You can buy music on a PlayBook through 7digital, the same DRM-free store you can use via a BlackBerry phone. RIM plans to offer a video store, but it isn't ready just yet.
I appreciated how smoothly the BlackBerry Tablet OS let me exit and resume YouTube and other videos while navigating among open apps; when I popped back to a video, it resumed playback instantly, with no stutters or hesitation. This OS had no issue with playing WMV, AVI, or even .mov files I shot on my iPhone. Images looked great--crisp and sharp--but the Pictures app is fairly plain, with few options for setting up slideshows or navigating shots, and no additional options such as viewing EXIF data and other image properties. I did have difficulty getting vertical images to rotate from the horizontal (though the same images do so just fine on Android 3.0); RIM says that function will be coming in a future update.
RIM makes getting content onto the PlayBook fairly easy. You have to install an app on your desktop, and then use it to transfer files to the device wirelessly (it acts as a wireless hard drive) or use the app's guided sync and transfer options. Impressively, it grabbed music from my iTunes library, skipping over some songs only because those tracks were protected by digital rights management. The music player built in to BlackBerry Tablet OS looks fine and operates smoothly, though its layout took a little getting used to and building playlists on the fly wasn't as easy as I'd like.
Since no tablet does everything you could want with the OS alone, you must have apps. Apple's iOS enjoys a definite advantage in this regard. At last count, more than 64,000 of the 350,000 apps in the App Store were optimized for the iPad.
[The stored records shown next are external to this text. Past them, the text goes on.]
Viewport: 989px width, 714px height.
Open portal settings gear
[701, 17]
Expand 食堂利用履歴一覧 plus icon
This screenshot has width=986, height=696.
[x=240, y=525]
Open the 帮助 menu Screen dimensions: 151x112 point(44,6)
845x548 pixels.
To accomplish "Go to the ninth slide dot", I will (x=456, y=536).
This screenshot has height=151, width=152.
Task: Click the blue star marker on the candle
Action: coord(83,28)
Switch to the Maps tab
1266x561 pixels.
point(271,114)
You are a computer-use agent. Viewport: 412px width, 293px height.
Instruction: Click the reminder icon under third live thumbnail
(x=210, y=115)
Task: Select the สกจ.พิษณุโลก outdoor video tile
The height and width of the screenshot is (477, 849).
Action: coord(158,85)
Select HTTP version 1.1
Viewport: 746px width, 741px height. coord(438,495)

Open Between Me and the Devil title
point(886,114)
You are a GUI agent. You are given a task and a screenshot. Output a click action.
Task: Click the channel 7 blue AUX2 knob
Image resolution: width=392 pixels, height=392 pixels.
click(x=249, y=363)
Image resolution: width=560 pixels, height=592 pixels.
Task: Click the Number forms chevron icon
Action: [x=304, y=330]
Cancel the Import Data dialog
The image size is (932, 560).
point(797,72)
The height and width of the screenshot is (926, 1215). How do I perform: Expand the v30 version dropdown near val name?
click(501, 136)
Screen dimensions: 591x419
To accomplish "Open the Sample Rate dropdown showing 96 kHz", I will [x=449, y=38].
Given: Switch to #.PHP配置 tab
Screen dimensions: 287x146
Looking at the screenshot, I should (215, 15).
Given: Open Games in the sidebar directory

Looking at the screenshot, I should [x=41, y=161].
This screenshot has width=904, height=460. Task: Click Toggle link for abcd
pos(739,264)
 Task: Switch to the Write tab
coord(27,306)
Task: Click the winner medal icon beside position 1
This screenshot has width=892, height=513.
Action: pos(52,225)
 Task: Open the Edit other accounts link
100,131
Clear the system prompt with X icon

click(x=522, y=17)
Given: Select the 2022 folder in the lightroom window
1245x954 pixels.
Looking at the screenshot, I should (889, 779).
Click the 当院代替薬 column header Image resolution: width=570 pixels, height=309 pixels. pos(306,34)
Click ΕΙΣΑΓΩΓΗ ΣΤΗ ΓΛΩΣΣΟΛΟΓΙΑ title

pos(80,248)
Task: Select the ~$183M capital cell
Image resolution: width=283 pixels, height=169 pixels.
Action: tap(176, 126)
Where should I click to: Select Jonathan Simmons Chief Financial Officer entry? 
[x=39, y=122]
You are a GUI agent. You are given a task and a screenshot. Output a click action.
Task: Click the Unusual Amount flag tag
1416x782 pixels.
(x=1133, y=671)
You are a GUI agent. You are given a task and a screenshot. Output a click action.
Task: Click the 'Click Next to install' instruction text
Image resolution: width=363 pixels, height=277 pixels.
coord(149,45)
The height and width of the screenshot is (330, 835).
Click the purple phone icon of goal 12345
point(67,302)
No matter what you want to do on your iPad, you'll likely find something that does it in the Apple App Store.
In contrast, only a hundred-plus Android apps are optimized for use on Android 3.0 and the larger screens of tablets. More apps are on their way--though it's not certain how much of the current Android app boom will be devoted to tablets. And I've had mixed experiences with apps that aren't intended for Android 3.0: Sometimes they work fine, sometimes they function but look a bit off, and sometimes they crash.
RIM says it launched BlackBerry Tablet OS with 3000 apps in its AppWorld store. Unfortunately none of the apps I downloaded particularly impressed me--some appeared to be simple, almost DOS-like in their design. RIM says the PlayBook will be able to run Android 2.x apps, but not 3.0 apps, sold via its AppWorld store; but the Android Player emulator that will enable the function, as well as the emulator that will run BlackBerry phone apps, won't be available until later this summer. At launch, the PlayBook lacks compelling apps to complement its (mostly) compelling hardware and mobile OS.
Best Overall Impression
I find a lot to like among all the contending tablet OSs, and wish I could cobble those appealing elements together into a single, awesome mobile OS.
But barring that, I believe that Apple's iOS remains the best tablet operating system overall. That may be a surprise to you, given that I prefer other OSs for many of the individual functions I looked at. On the whole, however, iOS delivers the best-formed environment for both productivity and entertainment.
Once Google addresses Android 3.0's drawbacks and more developers release tablet-optimized apps, Android 3.0 will be in a dogfight with iOS. But by then, who knows what Apple might introduce for iOS 5?
Meanwhile, businesspeople who already depend on BlackBerry phones should value the way those handsets will interact with the PlayBook, as well as the built-in security of the platform--and for that audience, such capabilities will outweigh many of the PlayBook's other weaknesses.